Walters: No denying sex plays role in Capitol chemistry
About 20 years ago, a UW-Madison student with a part-time job as a state Senate messenger asked to talk to her instructor after class.
She said she was at her Capitol job when one of the most powerful senators, knowing she was working, called with an after-midnight request: The senator had hurt his leg, had been drinking at a Madison bar and needed a ride. Would she use an official state vehicle and pick him up?
It was obvious to the student that the senator, who had paid attention to her in the past, wanted more than a ride home. He wanted sex with her.
She found a way to avoid picking up the senator. But what—if anything—should she do about it? (The senator is no longer in office.)
The instructor didn’t have any advice. The student’s comments were entitled to some degree of privacy. The instructor had no personal knowledge of the incident and didn’t know the senator’s version of it or how he had harassed her in the past.
Why tell this story?
Because there has been, is and will be incidents of sexual harassment in Madison and all other Capitols. But hurt and violated women are now coming forth documenting how true that is in every workplace—Washington halls of power, in Alabama shopping malls, in the entertainment industry and in newsrooms.

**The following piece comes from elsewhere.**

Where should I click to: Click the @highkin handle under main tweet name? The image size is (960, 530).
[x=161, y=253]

But there’s more fuel in state capitols for incidents of sexual harassment and sexual encounters between consenting adults, than other workplaces.

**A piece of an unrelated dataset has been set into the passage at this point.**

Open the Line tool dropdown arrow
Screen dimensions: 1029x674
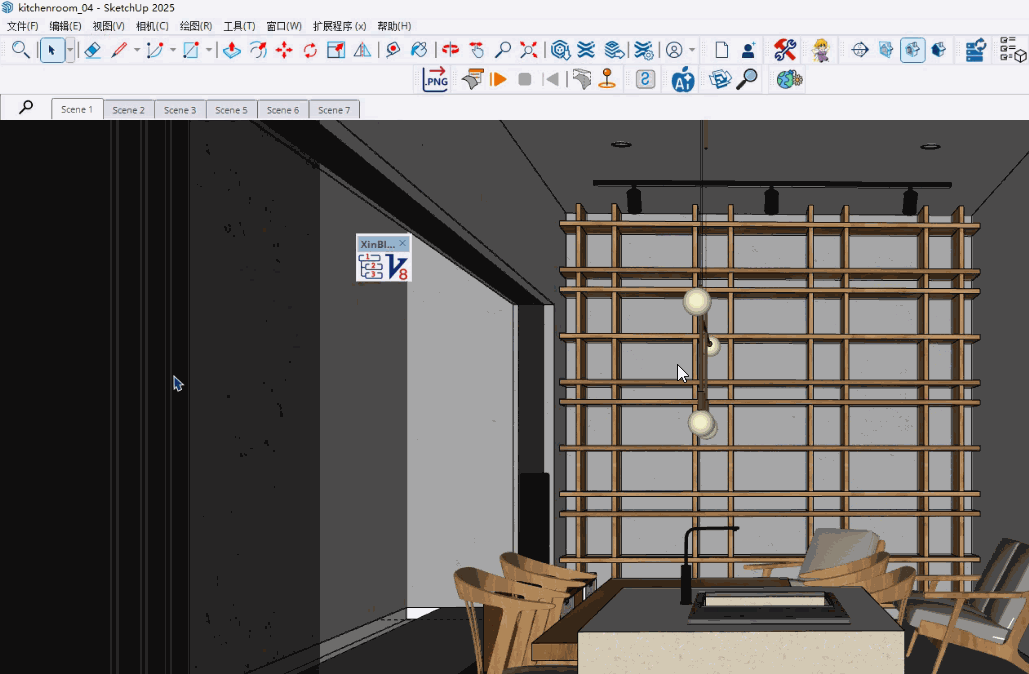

Why? People change when they get titles. They believe what they are doing is important, so they must be important. Young Capitol staffers, who serve at the pleasure of their bosses, can be easily impressed. Long work hours can impair your judgment. You’re in Madison, away from your family, for days at a time. Rumors abound; a few of them are true.

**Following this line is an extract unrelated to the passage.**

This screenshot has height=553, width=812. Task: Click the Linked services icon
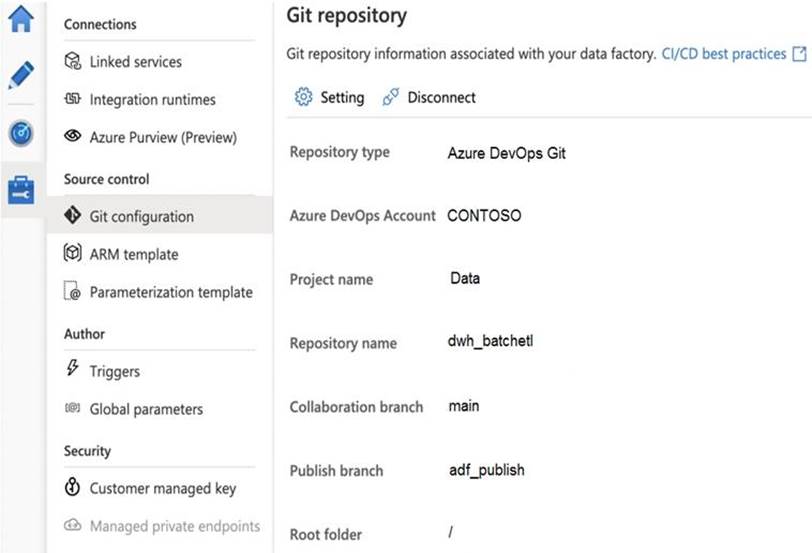pos(72,62)
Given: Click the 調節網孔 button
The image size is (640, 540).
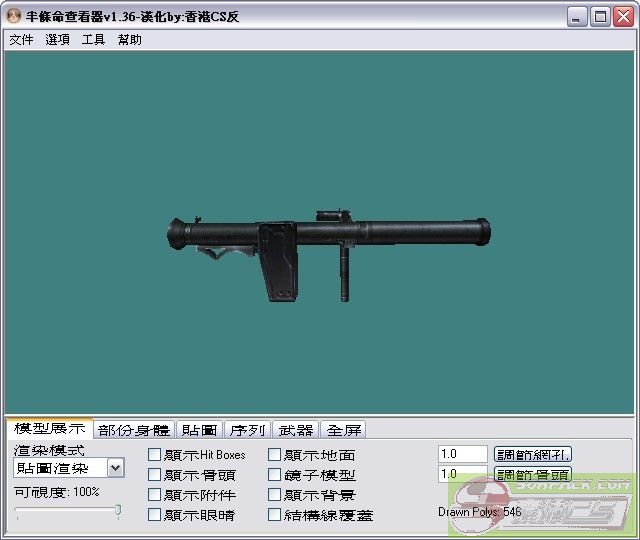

Marriages fall apart, just like they do outside the Capitol.
Three marriages have resulted over the last 25 years after legislators discovered how much they liked each other, during and after work hours.
Complicating the issue is what two consenting adults choose to do, sometimes in a drunken haze.
For example, there was the veteran senator stopped by a Madison-area police officer on suspicion of drunken driving with a female Senate staffer in his car, according to the police report. Reporters who chased the story were told the two had been dating for a while. (He is no longer in office.)
That was a case of two consenting adults and not sexual harassment.
Legislative leaders stressed last week that elected officials and staffers get training, and a handbook, warning against sex harassment and how to report it.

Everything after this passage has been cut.